The geology of the region surveyed indicates that the sediments are probably less than 14,000 feet thick due to the various unconformities within the sedimentary section. No data are available concerning the depth of the sediments in the central part of Imperial Valley. If the present topographic basin represents the central part of the basin of deposition, the sediments may extend to a depth of 22,000 feet or more.

The principal microfossils represented in the succession are Foraminifera and Ostracoda. Sixty species of the small Foraminifera were found in the Imperial formation, and most of these are confined to the lower few hundred feet of strata.

A gradual change to brackish-water conditions is indicated with the passage of Imperial time. This was followed by a comparatively abrupt change to fresh-water and slightly saline environments of the Palm Spring and Borrego formations. These locally contain Ostracoda, Chara, Rotalia beccarii, and a few species of Elphidium. The latter group of microfossils is represented in the deposits of Lake Coahuila, which covered the Salton Sink in relatively recent time. Some of the species are living in the Salton Sea, which now partially occupies the Salton Sink.

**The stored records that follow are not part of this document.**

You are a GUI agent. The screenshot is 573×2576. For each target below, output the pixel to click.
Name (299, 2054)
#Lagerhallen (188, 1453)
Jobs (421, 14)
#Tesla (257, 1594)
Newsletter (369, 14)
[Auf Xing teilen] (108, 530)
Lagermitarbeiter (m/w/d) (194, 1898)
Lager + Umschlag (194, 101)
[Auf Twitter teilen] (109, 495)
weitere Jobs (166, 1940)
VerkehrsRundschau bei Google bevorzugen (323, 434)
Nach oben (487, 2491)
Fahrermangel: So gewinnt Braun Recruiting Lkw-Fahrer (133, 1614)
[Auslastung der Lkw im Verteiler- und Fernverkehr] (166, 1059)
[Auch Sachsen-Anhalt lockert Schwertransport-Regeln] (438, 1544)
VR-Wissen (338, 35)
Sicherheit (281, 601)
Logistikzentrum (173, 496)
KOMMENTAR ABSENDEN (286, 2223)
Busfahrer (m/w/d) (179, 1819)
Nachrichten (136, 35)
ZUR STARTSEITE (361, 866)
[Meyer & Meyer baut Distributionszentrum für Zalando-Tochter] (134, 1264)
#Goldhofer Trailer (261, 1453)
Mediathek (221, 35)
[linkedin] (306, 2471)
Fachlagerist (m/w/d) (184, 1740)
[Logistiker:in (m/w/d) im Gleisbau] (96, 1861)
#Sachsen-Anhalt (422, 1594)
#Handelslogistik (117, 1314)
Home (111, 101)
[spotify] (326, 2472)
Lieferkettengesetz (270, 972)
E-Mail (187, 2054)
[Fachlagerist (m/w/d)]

The foraminiferal fauna of the Imperial formation is not found elsewhere in California. It is clearly related to Miocene faunas of the Gulf of Mexico and Caribbean borderlands and is considered to be upper Miocene in age. A meager fauna from the Split Mountain formation suggests Miocene age. The microfossils of the Palm Spring and Borrego formations have no apparent value at this time in determining geologic age, but they can be used in local correlation.